Ewa Majewska’s presentation outlines her proposal for a non-heroic “weak resistance,” that poses the question of an institution of the common. This new form of institution would be one rooted in the resistant composition of singularities that make up feminist, post-colonial, and so-called “periphery locations” debates on the commons and its political agency.

Drawing on her ongoing project The Gas Imaginary, Rachel O’Reilly presents a selection of interventions, images, and vernacular texts, useful for reading the historical present of “extractivist realism” alongside counter-politics, their limits, and the convergences between the aesthetic tactics of contemporary industry and neoliberal culture sectors.

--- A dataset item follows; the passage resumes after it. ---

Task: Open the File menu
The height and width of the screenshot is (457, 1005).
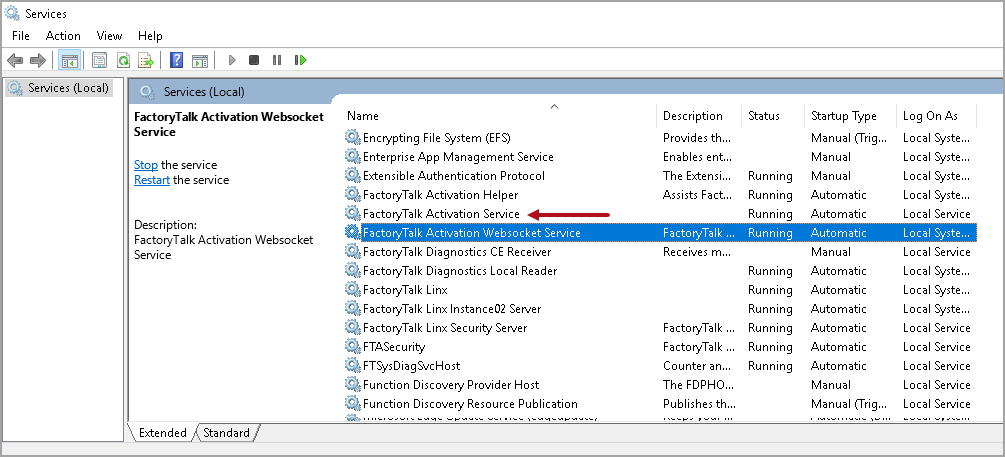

Simon Sheikh connects the notions of care (for the self), through the capacity for speaking of truth to power, to a consideration of the question of how to institute anew. If the speaking of truth has long informed the artistic political critique of institutional critique, the coupling of care to power proposes that the position of speaker — produced as an audience, and speaking for this body — be central to thinking institutionality, and indeed governmentality today.

Speakers

Ewa Majewska is a feminist philosopher and art critic. Since 2003 Majewska has lectured at the Gender Studies in the University of Warsaw, and has worked as adjunct professor at universities of Szczecin and Krakow, Poland. She held post-docs at the university of Berkeley and university of Orebro. She has published two books: Feminizm jako filozofia społeczna (2009) and Sztuka jako pozór? (2013); and has articles in: e-fluxSignsNowa KrytykaLe Monde Diplomatique (PL) and other journals and volumes. She teaches at the Graduate School of PAN, Warsaw and is currently a fellow at the ICI Berlin, working on the project Chasing Europe or on the Semi-Peripheral Publics. Majewska is based in Berlin and Warsaw.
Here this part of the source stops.